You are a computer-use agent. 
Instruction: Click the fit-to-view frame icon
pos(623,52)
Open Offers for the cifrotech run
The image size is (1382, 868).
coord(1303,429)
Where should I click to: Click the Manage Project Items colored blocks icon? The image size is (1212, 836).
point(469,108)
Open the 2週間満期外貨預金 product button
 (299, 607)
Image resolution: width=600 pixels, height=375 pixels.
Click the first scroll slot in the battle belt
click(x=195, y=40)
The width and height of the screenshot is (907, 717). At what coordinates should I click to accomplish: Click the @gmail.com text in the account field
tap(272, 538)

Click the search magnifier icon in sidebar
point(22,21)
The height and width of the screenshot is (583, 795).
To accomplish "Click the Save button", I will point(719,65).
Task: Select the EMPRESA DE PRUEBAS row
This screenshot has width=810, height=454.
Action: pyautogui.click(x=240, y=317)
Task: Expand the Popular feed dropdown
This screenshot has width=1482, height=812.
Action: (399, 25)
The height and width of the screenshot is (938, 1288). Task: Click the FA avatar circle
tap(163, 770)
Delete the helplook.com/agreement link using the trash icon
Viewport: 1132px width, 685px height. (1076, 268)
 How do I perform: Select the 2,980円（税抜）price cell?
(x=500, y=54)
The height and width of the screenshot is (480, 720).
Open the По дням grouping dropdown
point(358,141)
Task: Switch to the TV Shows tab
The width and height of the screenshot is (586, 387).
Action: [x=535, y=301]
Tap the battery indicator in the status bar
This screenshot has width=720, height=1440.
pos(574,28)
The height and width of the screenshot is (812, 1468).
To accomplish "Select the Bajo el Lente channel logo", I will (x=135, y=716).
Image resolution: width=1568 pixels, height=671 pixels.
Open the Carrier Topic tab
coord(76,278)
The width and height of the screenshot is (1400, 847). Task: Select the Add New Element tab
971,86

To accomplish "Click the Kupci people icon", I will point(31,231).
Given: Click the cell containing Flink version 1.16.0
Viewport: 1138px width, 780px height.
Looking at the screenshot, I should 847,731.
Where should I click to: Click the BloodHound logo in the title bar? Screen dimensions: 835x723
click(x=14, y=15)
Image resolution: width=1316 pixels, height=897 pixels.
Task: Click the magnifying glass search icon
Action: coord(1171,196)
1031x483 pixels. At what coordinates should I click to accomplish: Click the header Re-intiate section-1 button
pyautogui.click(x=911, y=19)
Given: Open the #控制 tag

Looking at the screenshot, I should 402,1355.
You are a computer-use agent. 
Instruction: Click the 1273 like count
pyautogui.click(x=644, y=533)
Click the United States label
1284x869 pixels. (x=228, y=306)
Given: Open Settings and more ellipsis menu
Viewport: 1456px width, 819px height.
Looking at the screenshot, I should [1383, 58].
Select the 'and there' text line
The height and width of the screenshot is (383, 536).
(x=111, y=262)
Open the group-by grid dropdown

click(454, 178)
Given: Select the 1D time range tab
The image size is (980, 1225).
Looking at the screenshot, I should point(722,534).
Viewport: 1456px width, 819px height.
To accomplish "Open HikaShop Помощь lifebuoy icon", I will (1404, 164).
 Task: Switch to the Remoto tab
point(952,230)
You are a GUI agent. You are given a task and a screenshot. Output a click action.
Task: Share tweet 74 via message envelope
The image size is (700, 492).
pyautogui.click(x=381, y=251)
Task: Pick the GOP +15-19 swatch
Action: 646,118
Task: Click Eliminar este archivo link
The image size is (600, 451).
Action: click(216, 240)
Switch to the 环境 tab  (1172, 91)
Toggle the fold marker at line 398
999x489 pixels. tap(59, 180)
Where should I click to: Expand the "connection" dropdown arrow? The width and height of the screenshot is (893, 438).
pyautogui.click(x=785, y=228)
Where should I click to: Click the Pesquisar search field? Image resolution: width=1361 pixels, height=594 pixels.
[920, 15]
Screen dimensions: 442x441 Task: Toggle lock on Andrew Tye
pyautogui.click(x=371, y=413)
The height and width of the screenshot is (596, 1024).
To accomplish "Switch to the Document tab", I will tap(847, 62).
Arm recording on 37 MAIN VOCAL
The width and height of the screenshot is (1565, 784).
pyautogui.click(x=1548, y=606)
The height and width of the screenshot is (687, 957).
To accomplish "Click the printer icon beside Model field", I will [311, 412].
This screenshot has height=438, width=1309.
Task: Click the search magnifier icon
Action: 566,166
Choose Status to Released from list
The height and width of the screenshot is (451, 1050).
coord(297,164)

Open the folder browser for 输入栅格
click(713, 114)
______________________________
## What is required
Print the records again without any changes, starting with the first line and going on through the line with "Viewport: 1132px width, 685px".

## Correct output
You are a computer-use agent. 
Instruction: Click the fit-to-view frame icon
pos(623,52)
Open Offers for the cifrotech run
The image size is (1382, 868).
coord(1303,429)
Where should I click to: Click the Manage Project Items colored blocks icon? The image size is (1212, 836).
point(469,108)
Open the 2週間満期外貨預金 product button
 (299, 607)
Image resolution: width=600 pixels, height=375 pixels.
Click the first scroll slot in the battle belt
click(x=195, y=40)
The width and height of the screenshot is (907, 717). At what coordinates should I click to accomplish: Click the @gmail.com text in the account field
tap(272, 538)

Click the search magnifier icon in sidebar
point(22,21)
The height and width of the screenshot is (583, 795).
To accomplish "Click the Save button", I will point(719,65).
Task: Select the EMPRESA DE PRUEBAS row
This screenshot has width=810, height=454.
Action: pyautogui.click(x=240, y=317)
Task: Expand the Popular feed dropdown
This screenshot has width=1482, height=812.
Action: (399, 25)
The height and width of the screenshot is (938, 1288). Task: Click the FA avatar circle
tap(163, 770)
Delete the helplook.com/agreement link using the trash icon
Viewport: 1132px width, 685px height. (1076, 268)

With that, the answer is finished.